Problems to solve:
[1] Translate this sentence from the text on social media and wellness into Spanish: "We are social animals, and our connections are amplified on social media."
[2] In the text on social media and wellness, by how much did the Framingham Heart Study find that a person's likelihood of becoming obese increased when someone they had a social connection with became obese?
[3] Continue the text on social media and wellness from its last sentence.

As we learned in the recent election cycle, consumer attitudes and actions are deeply influenced by social media. We rely on our social networks for guidance about purchase decisions, travel plans and, particularly, health and lifestyle choices. This isn’t new.
Before online social networks existed, the Framingham Heart Study found that social ties have a profound impact on individual lifestyle decisions. For example, an individual’s likelihood of becoming obese increased by 57 percent if he or she had a social connection with someone who became obese (all other factors remaining equal).
We are social animals, and our connections are amplified on social media. It is not surprising that health and lifestyle content is heavily shared on social networks, and that it has a powerful, real-world effect on consumers, making it the most important platform for wellness brands to reach—and impact—consumers.
Although “wellness” has been a media darling for many years, at CureJoy, we realized that most of our community members are relatively new to healthy living lifestyle choices. Creators and brands must take this into account when crafting content.

(Saved data entries)

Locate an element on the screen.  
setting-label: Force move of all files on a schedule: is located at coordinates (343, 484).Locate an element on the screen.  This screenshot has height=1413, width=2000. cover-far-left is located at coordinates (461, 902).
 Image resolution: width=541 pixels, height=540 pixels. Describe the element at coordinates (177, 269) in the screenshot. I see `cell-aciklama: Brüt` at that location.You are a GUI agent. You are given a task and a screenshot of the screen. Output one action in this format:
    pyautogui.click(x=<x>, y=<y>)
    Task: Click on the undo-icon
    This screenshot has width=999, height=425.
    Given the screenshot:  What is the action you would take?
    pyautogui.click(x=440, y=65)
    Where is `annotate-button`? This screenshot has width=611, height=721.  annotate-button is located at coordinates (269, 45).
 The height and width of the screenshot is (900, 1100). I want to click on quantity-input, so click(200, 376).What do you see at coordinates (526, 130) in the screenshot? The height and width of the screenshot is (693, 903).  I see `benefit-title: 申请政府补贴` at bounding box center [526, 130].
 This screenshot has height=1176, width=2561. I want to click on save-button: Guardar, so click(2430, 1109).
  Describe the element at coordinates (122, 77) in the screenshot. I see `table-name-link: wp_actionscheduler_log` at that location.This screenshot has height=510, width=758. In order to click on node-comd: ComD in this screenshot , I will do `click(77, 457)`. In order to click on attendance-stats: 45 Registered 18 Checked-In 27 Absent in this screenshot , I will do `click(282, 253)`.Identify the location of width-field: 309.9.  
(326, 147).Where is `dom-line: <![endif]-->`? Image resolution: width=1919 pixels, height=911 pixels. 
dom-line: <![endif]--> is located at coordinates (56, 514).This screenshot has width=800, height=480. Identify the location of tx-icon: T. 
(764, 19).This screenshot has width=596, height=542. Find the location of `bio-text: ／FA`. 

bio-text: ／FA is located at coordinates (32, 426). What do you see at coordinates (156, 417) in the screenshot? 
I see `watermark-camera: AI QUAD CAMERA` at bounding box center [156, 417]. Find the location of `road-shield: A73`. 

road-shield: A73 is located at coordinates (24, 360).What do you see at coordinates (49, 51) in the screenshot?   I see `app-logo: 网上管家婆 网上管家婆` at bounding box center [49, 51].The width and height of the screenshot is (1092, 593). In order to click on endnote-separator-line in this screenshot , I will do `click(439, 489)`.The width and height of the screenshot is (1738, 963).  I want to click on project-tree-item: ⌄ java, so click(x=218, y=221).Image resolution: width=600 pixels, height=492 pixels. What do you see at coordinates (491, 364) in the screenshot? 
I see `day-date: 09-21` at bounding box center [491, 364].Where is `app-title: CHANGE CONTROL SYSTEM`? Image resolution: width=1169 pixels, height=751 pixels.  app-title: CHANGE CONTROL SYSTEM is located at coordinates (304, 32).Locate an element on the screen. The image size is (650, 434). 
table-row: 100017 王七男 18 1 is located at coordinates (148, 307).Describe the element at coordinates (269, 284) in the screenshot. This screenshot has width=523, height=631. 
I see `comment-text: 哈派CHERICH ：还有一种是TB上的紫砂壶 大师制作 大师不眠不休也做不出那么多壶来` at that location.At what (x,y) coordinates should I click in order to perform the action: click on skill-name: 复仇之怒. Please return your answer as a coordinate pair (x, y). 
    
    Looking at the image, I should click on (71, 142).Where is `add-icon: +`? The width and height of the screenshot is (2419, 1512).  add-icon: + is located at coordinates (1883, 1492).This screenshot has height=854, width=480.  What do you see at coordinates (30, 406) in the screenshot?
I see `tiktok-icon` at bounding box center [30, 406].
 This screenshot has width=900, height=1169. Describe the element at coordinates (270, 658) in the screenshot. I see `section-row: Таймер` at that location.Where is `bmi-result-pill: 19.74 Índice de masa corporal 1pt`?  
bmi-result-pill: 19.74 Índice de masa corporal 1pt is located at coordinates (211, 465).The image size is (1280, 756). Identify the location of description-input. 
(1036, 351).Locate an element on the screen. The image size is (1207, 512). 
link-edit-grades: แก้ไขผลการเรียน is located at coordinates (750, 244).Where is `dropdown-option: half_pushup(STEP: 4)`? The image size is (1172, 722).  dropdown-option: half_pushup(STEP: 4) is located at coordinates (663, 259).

Answers by item:
[1] Somos animales sociales, y nuestras conexiones se amplifican en las redes sociales.

[2] It increased by 57 percent.

[3]
Of course, consumers want healthier, happier lives for themselves and their families. But rather than sudden transformations, they are seeking advice and tips for making small, daily changes that fit into the way they live now. Social media is the perfect vehicle for delivering content that is bite-sized, actionable and accessible.
Effective content must simplify wellness so that consumers can make the small lifestyle changes that lead to big benefits over time. Content must be optimized for consumption in the social and mobile feed.
Finally, the message must not preach or talk down to “newbies.” Tailoring content for this “next wave” of wellness consumers can be very powerful. Consumers are deeply driven to live healthier lives, and they are turning to social media to learn how.
For all of the good that social media can do, there is a dark side. “Fake news” about healthy living products—overstated or spurious claims—poses a real threat to consumers. At CureJoy, we have seen that social media has a powerful impact on the way consumers eat, shop, exercise and relax. Because many consumers are new to wellness, they are particularly susceptible to overstated claims and inaccurate information.
It is essential that the health and wellness industry police itself to assure that the advice we provide to consumers is valid, and that any commercial sponsorship is clearly disclosed. CureJoy’s content is created by expert practitioners, based on their field-tested experience. We vet the content to assure that it is pragmatic, credible and trustworthy.
Publishers and brands must work together to provide valuable, validated healthy living advice that places consumer safety and well-being first.
Dikshant Dave is CEO of health and wellness community CureJoy, which reaches 80 million monthly users via social media, mobile applications, email and the web.